• Material supplied
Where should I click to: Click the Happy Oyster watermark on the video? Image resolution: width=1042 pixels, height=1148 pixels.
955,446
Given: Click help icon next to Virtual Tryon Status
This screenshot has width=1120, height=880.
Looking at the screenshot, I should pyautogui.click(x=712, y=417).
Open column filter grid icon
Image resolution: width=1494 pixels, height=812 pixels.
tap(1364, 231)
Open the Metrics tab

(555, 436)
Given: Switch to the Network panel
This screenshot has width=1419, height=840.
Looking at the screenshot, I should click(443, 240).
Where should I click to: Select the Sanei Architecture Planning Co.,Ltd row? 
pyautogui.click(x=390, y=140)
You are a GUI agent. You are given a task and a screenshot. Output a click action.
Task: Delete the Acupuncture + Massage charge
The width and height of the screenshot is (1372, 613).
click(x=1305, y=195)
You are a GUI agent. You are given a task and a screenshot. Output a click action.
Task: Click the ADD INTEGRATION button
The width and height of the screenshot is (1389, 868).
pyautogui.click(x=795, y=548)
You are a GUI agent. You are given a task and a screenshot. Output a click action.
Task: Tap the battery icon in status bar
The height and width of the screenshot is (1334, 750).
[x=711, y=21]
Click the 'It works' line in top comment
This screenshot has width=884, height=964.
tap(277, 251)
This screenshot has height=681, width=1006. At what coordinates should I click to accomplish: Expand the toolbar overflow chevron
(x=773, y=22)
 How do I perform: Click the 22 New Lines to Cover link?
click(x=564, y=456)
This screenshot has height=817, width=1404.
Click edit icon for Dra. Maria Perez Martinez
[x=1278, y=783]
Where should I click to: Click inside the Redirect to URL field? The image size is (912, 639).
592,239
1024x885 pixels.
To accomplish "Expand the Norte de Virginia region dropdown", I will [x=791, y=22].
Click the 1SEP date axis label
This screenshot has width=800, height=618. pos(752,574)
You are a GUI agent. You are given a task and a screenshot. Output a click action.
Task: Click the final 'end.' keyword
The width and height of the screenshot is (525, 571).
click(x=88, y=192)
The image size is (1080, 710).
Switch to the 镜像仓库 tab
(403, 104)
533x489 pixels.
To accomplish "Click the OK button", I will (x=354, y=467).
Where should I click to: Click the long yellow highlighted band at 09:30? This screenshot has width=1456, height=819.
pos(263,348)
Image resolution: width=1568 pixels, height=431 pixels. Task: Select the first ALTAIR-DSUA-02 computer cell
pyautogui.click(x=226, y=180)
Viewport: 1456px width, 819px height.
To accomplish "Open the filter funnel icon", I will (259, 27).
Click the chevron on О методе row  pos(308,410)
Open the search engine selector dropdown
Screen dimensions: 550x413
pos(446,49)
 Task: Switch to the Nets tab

• What is needed
How many lines in the records above contain the string "size"? Case counts. Reply with the number alone.

• Solution for this task
2